*Goal*: Extend the court opinion on Madsen's appeal below, picking up right after its final sentence.

======== Page text ========

State v. Becker, 2009 WI App 59, ¶¶23-24, 318 Wis. 2d 97, 767 N.W.2d 585 (citation omitted).  That analysis is equally applicable here.  We presume that the jury is rational and that it followed the instructions given.  See State v. Gary M.B., 2004 WI 33, ¶¶33, 40, 270 Wis. 2d 62, 676 N.W.2d 475.

            8        It does not matter whether we review Madsen’s claim directly or through the lens of ineffective assistance of counsel.  There is simply no possibility that the jury was not unanimous on both counts.  Nor is there any reasonable basis for Madsen’s double jeopardy argument, that the jury might have convicted him twice of one act but acquitted him of the other.  Madsen’s due process argument adds nothing to his unanimity and double jeopardy claims.  Thus, Madsen cannot demonstrate any prejudice from his trial counsel’s failure to ensure the jury instructions differentiated the two sexual assault counts by date.  See Strickland v. Washington, 466 U.S. 668, 687, 693 (1984).

Madsen’s decision not to testify

9        Madsen argues he was denied the right to testify because he did not know he could change his mind and revoke his initial waiver of the right.  Madsen has forfeited his right to appellate review of this claim.

10      An appellant claiming denial of the right to testify must make an offer of proof about what the testimony would have been.  Wis. Stat. § 901.03(1);[1] State v. Winters, 2009 WI App 48, ¶¶17-21, 317 Wis. 2d 401, 766 N.W.2d 754.  In Winters, we observed that because the defendant failed to make an offer of proof along with his postconviction motion, we “would have to speculate about the substance of the testimony Winters claims he would have given at trial, which we are not permitted to do.”  Id., ¶24.  As in Winters, Madsen has forfeited his right to review because he made no offer of proof.  His mere assertion that “he felt the jury needed to hear from his side that he did not commit the offenses,” is inadequate.  See id., ¶23.

11      Madsen also argues trial counsel was ineffective for failing to inform Madsen of the potential to reassert his right to testify.  This argument fails for the same reason.  To succeed on his claim, it is Madsen’s burden to demonstrate both deficient performance and prejudice.  See Strickland, 466 U.S. at 687, 693; State v. Evans, 187 Wis. 2d 66, 93, 522 N.W.2d 554 (Ct. App. 1994).  Prejudice exists if there is a reasonable probability of a different outcome absent counsel’s errors.  Strickland, 466 U.S. at 694.  We cannot conduct the prejudice inquiry without knowing what Madsen’s testimony would have been.  As the State emphasizes, Madsen’s testimony could have led to damaging impeachment evidence from prior statements he made to police.

======== Supplied material ========

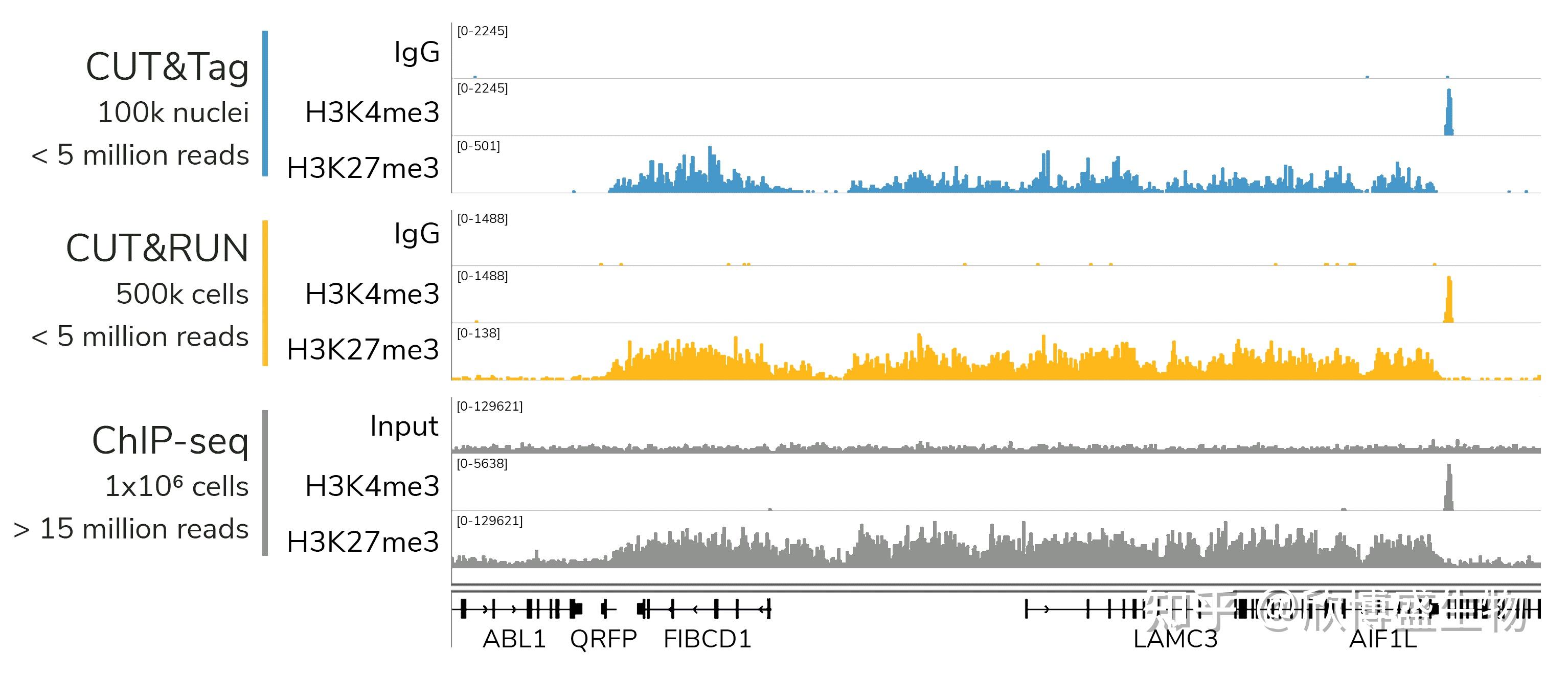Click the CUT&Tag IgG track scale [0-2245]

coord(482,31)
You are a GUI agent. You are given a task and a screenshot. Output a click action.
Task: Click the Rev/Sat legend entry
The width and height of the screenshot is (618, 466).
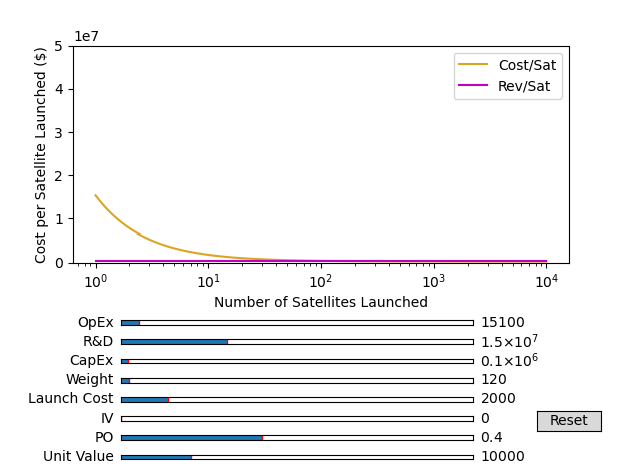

========
======== Supplied material ========

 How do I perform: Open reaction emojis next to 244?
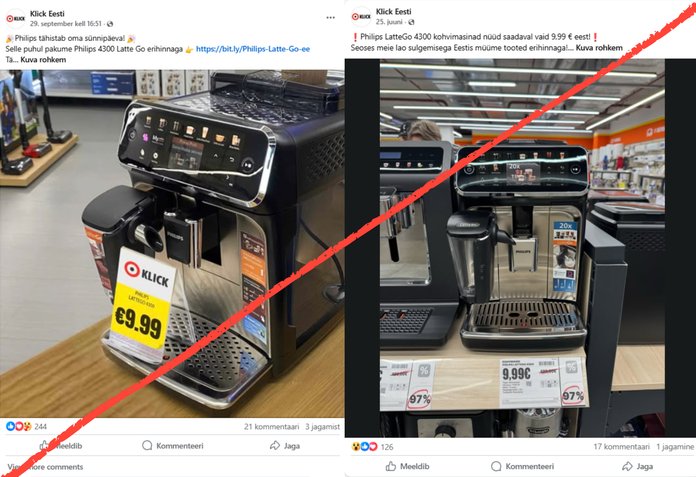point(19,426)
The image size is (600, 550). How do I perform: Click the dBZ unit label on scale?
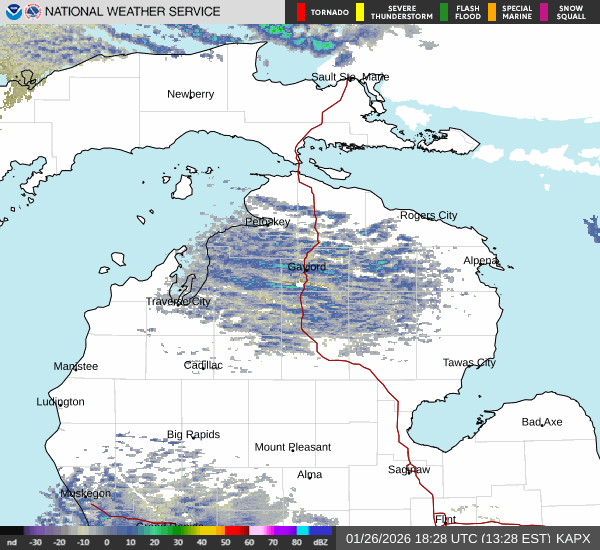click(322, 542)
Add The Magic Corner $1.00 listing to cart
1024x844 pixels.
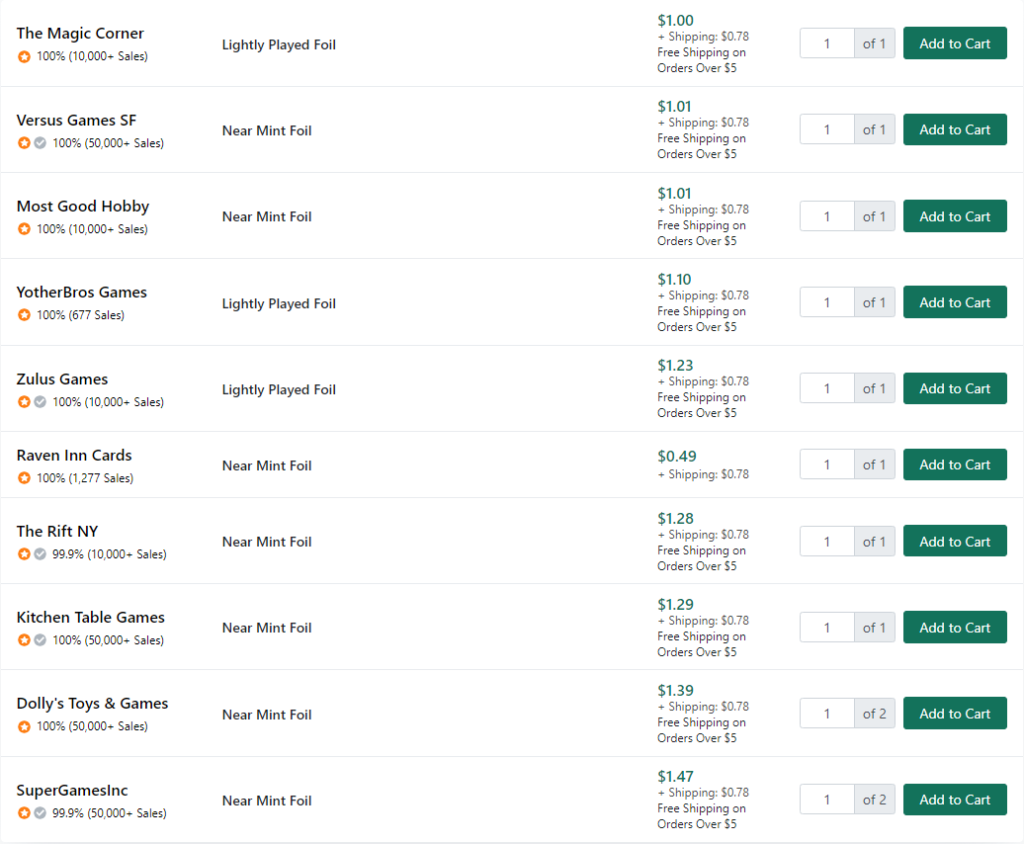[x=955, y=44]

========
======== Supplied material ========

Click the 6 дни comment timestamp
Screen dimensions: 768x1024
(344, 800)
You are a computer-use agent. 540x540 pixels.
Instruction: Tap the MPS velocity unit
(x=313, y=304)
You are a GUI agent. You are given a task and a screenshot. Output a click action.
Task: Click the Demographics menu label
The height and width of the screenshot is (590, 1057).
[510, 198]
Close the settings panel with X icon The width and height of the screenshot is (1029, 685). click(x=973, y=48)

========

*Task output*:
Denial of Madsen’s motion for a change of venue

12      Madsen moved for a change of venue due to pretrial publicity.  At the motion hearing, the State argued the court should deny the motion and increase the size of the jury pool.  The court decided to take the motion under advisement and make a final determination at the time of jury selection.  The court convened a sixty-six-person jury pool.  The court began voir dire by asking each juror if he or she had been exposed to any information about the case, and whether he or she had formed an opinion about the case on the basis of this information.  Any juror who answered both questions affirmatively was excused.  The court did not rule on Madsen’s motion.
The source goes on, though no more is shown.